You’ve made a decision: ‘I will not be dating men who are interested in sex
only. I will only date men who are emotionally ready for relationships,
intimacy and love. The next time I will be in a relationship, it will not be
about sex, it will be about trust and intimacy.’
This is a good decision, especially for someone who got hurt in past
relationships and is afraid of the future experiences with men.
Now, how will you determine, early enough in the
relationship, if the man you are dating is interested in getting to know you
and developing a relationship with you? Or is this just another sexual
opportunity for him?
Here are some tips and behaviors that describe interest in sex vs.
relationship during the first couple of dates or early on in the
relationship:
• When a guy is interested in the details and stories of your sexual history
on the first and second dates - he is interested in sex...

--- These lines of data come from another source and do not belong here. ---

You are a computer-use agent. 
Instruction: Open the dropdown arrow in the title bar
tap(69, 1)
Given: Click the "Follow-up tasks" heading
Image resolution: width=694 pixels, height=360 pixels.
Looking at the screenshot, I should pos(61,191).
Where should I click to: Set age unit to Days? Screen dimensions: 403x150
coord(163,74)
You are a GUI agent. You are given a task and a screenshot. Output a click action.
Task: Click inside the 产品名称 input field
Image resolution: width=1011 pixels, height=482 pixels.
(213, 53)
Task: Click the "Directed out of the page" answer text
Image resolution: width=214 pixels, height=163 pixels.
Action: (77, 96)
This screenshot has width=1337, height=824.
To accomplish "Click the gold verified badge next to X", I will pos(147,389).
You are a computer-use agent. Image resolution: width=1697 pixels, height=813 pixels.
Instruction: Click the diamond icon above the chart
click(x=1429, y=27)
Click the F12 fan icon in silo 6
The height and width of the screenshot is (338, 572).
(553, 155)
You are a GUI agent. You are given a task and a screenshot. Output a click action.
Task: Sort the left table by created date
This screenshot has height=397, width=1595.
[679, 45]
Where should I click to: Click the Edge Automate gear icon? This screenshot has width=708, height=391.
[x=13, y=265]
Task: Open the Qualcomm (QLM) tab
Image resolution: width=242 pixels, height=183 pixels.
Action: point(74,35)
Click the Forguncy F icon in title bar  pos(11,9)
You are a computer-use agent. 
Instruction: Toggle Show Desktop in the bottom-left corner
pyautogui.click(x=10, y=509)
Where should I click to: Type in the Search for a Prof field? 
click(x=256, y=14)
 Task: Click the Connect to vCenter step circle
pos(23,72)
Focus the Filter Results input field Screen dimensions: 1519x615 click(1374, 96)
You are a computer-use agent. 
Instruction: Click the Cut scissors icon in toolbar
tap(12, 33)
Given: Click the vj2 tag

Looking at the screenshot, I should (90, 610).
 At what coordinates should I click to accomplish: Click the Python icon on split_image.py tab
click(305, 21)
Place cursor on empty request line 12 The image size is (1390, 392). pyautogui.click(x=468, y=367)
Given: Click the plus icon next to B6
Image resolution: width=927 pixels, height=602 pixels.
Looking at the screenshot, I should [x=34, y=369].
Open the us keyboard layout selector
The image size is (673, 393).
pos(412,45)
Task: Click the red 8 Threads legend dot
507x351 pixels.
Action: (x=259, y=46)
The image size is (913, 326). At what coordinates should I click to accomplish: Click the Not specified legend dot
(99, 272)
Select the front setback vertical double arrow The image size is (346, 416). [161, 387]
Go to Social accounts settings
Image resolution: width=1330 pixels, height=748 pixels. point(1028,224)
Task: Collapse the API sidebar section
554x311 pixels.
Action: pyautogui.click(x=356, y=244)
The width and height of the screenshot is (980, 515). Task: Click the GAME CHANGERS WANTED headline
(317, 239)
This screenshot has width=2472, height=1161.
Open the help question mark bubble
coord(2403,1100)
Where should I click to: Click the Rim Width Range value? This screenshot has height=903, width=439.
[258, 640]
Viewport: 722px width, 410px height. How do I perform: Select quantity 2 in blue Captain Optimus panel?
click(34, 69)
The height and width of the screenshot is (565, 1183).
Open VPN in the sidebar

• Your date is commenting obsessively on body parts, yours and other women -
he is not into relationship - he is into sex.
• If /when he tells you details of his own sexual history, too soon into the
'relationship', even under the guise of confiding, he is interested in sex.
• Consider his ability to maintain eye contact with you. If he is very shy
and cannot maintain eye contact, he’ll look down at his shoes or at the
floor. However, if/when he speaks with you and keeps focusing on your
breasts and following your breasts with his eyes, even as you move around -
it is a red flag: he is not shy and he is not interested in really getting
to know you…
• If there is spontaneous touching, which you feel is inappropriate – it
probably is.
Not all relationships start like the examples above. Most dating
relationships begin with interests to see and get to know each other. For
the women who are interested in intimacy and friendships before sex, and/or
got hurt in relationships that turned to be sexual encounters only, being
strategic and mindful is a way to continue to date… carefully.